Alexander Gavrylyuk, the Ukrainian/Australian pianist, who shot to fame winning the Hamamatsu Piano Competition in Japan as a teenager and later the even more prestigious Arthur Rubinstein competition in Tel Aviv, has sustained a successful international career over the last decade with little sign of his performance trajectory waning. On Saturday night he returned once again to the Melbourne Recital Centre to deliver an audience-friendly program, big on Russian Romanticism, but prefaced in the first half with works by concert staples Bach, Haydn and Chopin.

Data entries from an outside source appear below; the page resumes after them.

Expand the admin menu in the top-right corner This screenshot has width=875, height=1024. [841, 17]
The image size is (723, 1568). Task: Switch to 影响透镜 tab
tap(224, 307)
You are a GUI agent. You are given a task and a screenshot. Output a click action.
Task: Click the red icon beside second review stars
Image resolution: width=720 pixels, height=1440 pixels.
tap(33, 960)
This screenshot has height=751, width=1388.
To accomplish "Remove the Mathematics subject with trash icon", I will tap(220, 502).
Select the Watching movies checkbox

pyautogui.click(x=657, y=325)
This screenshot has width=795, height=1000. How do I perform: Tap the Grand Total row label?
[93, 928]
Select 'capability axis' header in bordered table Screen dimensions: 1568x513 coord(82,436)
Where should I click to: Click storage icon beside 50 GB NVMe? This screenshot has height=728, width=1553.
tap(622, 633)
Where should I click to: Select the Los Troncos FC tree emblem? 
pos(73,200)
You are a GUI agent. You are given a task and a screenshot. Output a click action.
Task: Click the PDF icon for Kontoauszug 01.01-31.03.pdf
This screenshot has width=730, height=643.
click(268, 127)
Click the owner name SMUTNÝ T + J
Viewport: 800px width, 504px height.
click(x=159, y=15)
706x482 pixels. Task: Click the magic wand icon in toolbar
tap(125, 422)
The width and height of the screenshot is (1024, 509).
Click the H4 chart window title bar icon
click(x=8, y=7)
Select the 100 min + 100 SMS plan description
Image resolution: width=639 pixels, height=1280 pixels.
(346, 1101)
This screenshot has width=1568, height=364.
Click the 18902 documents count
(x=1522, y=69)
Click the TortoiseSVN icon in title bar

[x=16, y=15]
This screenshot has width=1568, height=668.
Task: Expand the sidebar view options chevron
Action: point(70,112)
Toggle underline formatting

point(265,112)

Italian pianist Ferruccio Busoni was one of the giants of European pianism at the beginning of the twentieth century, not only writing one of the most monumental, albeit rarely played piano concertos, but also transcribing large chunks of Bach’s keyboard music, adapting it for the modern piano in the grand Romantic style. Gavrylyuk opened his recital with Busoni’s arrangement of the Baroque Kapellmeister’s celebrated, and much-transcribed organ Toccata and Fugue in D minor, known to many in its orchestral version in Walt Disney’s film Fantasia. Exploiting the modern piano’s various pedals and Busoni’s richly enhanced textures Gavrylyuk gave an authoritative reading, one that revelled as much in the transcription’s generously rich sonorities, as in its often complementary quasi-Impressionistic palette.

Haydn’s three movement Sonata in B minor followed – a Classical mini-masterpiece of the ‘Storm and Stress’ manner. Once again eschewing any trace of historically-informed-performance-practice imperative, Gavrylyuk gave a reading replete with elegantly shaped melodies, neatly executed ornaments, and, particularly in the lightning-fast finale, immaculately nimble finger-work. While Gavrylyuk’s was perhaps a modern pianist’s approach to a work originally conceived for fortepiano, it suffered not at all for that, as interest was sustained through a well-paced and musically-detailed reading, one that was not afraid to exploit the delicate hues of the una corda pedal.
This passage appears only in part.